# Assignment
Record by record, give the entire listing again exactly.

# Data shown
+ + +
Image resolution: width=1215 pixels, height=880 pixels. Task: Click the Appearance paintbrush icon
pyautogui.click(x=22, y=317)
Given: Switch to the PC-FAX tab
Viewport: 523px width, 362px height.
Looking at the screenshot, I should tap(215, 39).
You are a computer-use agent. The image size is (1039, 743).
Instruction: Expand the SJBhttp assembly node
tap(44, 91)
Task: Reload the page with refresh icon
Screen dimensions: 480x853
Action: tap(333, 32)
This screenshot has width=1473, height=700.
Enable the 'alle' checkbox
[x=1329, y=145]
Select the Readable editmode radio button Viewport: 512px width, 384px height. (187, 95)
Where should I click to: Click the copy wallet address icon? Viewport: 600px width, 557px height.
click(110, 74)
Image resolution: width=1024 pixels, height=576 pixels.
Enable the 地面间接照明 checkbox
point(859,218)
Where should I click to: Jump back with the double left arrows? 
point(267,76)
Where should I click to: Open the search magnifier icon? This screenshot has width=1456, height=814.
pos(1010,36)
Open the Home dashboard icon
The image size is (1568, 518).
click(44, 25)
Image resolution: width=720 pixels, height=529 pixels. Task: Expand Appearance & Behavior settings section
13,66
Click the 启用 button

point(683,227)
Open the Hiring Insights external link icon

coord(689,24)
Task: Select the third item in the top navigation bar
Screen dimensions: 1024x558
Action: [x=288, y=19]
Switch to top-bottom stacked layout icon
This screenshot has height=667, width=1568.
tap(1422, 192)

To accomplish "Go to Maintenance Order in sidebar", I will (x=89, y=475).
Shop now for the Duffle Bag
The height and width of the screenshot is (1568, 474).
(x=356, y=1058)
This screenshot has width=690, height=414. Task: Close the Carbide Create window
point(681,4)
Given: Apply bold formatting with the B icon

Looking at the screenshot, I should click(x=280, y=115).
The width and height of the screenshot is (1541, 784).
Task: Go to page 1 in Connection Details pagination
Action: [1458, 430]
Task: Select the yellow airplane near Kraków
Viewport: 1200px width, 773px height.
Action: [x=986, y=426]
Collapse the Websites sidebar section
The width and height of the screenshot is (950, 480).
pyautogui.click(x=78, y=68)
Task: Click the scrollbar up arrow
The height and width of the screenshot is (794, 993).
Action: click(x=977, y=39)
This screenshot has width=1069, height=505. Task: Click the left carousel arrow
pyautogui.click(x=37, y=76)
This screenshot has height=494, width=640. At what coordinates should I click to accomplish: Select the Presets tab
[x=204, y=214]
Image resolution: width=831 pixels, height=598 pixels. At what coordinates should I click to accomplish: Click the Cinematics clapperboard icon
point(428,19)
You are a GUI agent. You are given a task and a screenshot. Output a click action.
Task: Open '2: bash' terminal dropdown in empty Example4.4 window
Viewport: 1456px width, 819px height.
+ + +
# Written solution
Image resolution: width=1215 pixels, height=880 pixels. Task: Click the Appearance paintbrush icon
pyautogui.click(x=22, y=317)
Given: Switch to the PC-FAX tab
Viewport: 523px width, 362px height.
Looking at the screenshot, I should tap(215, 39).
You are a computer-use agent. The image size is (1039, 743).
Instruction: Expand the SJBhttp assembly node
tap(44, 91)
Task: Reload the page with refresh icon
Screen dimensions: 480x853
Action: tap(333, 32)
This screenshot has width=1473, height=700.
Enable the 'alle' checkbox
[x=1329, y=145]
Select the Readable editmode radio button Viewport: 512px width, 384px height. (187, 95)
Where should I click to: Click the copy wallet address icon? Viewport: 600px width, 557px height.
click(110, 74)
Image resolution: width=1024 pixels, height=576 pixels.
Enable the 地面间接照明 checkbox
point(859,218)
Where should I click to: Jump back with the double left arrows? 
point(267,76)
Where should I click to: Open the search magnifier icon? This screenshot has width=1456, height=814.
pos(1010,36)
Open the Home dashboard icon
The image size is (1568, 518).
click(44, 25)
Image resolution: width=720 pixels, height=529 pixels. Task: Expand Appearance & Behavior settings section
13,66
Click the 启用 button

point(683,227)
Open the Hiring Insights external link icon

coord(689,24)
Task: Select the third item in the top navigation bar
Screen dimensions: 1024x558
Action: [x=288, y=19]
Switch to top-bottom stacked layout icon
This screenshot has height=667, width=1568.
tap(1422, 192)

To accomplish "Go to Maintenance Order in sidebar", I will (x=89, y=475).
Shop now for the Duffle Bag
The height and width of the screenshot is (1568, 474).
(x=356, y=1058)
This screenshot has width=690, height=414. Task: Close the Carbide Create window
point(681,4)
Given: Apply bold formatting with the B icon

Looking at the screenshot, I should click(x=280, y=115).
The width and height of the screenshot is (1541, 784).
Task: Go to page 1 in Connection Details pagination
Action: [1458, 430]
Task: Select the yellow airplane near Kraków
Viewport: 1200px width, 773px height.
Action: [x=986, y=426]
Collapse the Websites sidebar section
The width and height of the screenshot is (950, 480).
pyautogui.click(x=78, y=68)
Task: Click the scrollbar up arrow
The height and width of the screenshot is (794, 993).
Action: click(x=977, y=39)
This screenshot has width=1069, height=505. Task: Click the left carousel arrow
pyautogui.click(x=37, y=76)
This screenshot has height=494, width=640. At what coordinates should I click to accomplish: Select the Presets tab
[x=204, y=214]
Image resolution: width=831 pixels, height=598 pixels. At what coordinates should I click to accomplish: Click the Cinematics clapperboard icon
point(428,19)
You are a GUI agent. You are given a task and a screenshot. Output a click action.
Task: Open '2: bash' terminal dropdown in empty Example4.4 window
Viewport: 1456px width, 819px height.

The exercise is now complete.